To do ▸ Below are some records. Copy every line in them that holds "notícias".

Entries supplied ▸
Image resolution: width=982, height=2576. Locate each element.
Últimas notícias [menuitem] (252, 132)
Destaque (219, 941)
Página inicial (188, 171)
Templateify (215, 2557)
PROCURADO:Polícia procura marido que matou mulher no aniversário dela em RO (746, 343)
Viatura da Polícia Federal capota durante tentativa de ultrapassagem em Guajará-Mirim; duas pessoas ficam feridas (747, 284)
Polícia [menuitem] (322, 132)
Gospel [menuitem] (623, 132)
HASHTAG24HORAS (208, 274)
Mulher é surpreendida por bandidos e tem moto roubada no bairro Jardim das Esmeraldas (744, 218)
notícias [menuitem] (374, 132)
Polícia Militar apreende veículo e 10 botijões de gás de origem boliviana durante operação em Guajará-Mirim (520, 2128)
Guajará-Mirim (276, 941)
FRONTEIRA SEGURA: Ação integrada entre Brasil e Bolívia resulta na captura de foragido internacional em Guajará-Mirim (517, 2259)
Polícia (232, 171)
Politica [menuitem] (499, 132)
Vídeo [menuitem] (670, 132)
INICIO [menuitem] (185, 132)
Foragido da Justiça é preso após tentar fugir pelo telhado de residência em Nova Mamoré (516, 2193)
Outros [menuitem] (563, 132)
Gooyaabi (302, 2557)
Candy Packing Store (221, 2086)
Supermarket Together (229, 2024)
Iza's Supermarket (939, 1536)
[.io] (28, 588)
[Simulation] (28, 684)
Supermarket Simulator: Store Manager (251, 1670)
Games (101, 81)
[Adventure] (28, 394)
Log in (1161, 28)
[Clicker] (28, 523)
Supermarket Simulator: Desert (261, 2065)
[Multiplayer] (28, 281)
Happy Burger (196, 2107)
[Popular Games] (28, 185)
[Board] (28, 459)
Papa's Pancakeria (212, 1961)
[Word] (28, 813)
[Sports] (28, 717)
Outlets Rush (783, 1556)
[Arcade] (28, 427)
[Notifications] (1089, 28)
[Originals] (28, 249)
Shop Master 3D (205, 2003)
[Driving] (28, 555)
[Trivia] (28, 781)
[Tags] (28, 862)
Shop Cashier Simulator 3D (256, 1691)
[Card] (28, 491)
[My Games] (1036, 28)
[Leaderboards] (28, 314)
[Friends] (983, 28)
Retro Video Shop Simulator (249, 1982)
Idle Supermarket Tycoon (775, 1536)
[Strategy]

Problem solution ▸
Últimas notícias [menuitem] (252, 132)
notícias [menuitem] (374, 132)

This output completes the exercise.